Au creux des Appalaches, dans le comté de Madison résonnent encore les atrocités des belligérants de la guerre de Sécession. Qui se souviendrait ou évoquerait les massacres de civils perpétrés par les deux camps, si n'existaient pas les pages fanées du journal de bord du médecin de l'époque, bon samaritain des soldats et des familles.
Un fait de guerre, atroce et oublié, liant irrémédiablement les descendants encore présents sur ces campagnes.
Dans ces contrées reculées du middle West, cent ans plus tard, les hommes sont rudes, frustres, trafiquants en tous genres. La pauvreté
est monnaie courante dans les fermes décaties ou les mobile homes rouillés.
On y croise des cultivateurs de cannabis aux méthodes musclées pour sauvegarder leur petit trafic, des profs dealeurs, interdits d'enseignement et d'autorité parentale, des femmes vieilles à quarante ans, cabossées par la vie, le sexe et la drogue, des jeunes guys paumés, soit sans désir, soit farouchement conquérants pour conjurer le mauvais sort.
Pour le jeune Travis, en rupture familiale, gérer son futur c'est faire des choix, avec l'intelligence que le sort lui a donnée. C'est aussi faire un devoir de mémoire envers le passé, pour mieux se construire.
Un roman d'apprentissage, âpre et sombre, un roman noir aux êtres frustres, attachés à la terre, à la pêche, et liés instinctivement à leurs racines, un roman où le pire côtoie le meilleur de l'homme comme un gage d'espoir et de rédemption.

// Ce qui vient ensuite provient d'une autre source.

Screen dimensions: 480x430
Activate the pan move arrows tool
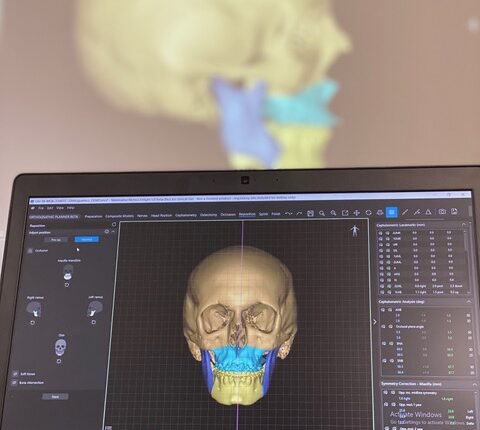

Si la vie lamine les individus, ils en restent néanmoins les maitres.
Rude !
Travis Shelton traîne ses dix-sept ans entre la ferme de son père, avec lequel il est sans cesse en conflit, les virées pour boire des bières avec ses copains, et les coins de pêche qu’il affectionne au pied des Appalaches. Lors d’une de ses sorties, il découvre un champ de cannabis et en prend quelques pieds pour revendre à Leonard, un ex-prof, petit dealer local. Malheureusement, l’envie d’un gain facile le fait retourner une fois de trop dans ce champ caché, et il y est surpris par le propriétaire.
Le moins qu’on puisse dire c’est que les personnages ne sont pas des tendres, et que Ron Rash réussit superbement à rendre une atmosphère pesante et menaçante autant qu’à faire surgir de magnifiques paysages. Quant à l’amitié qui finit par poindre entre Travis et Leonard, et aux épreuves qu’ils vont traverser, à l’histoire remontant à la guerre de Sécession qui les unit, et qui est présentée sous la forme des carnets de note d’un médecin, il n’est pas utile de trop en dire…
Dans la lignée de Serena et Un pied au paradis, j’ai encore été happée par l’Amérique rurale sauvage qu’affectionne l’auteur, et par l’alchimie très réussie entre roman d’initiation et roman noir. J’ai juste été un peu perdue une fois ou deux par les références historiques à la guerre de Sécession, à cause de ma méconnaissance de cette période.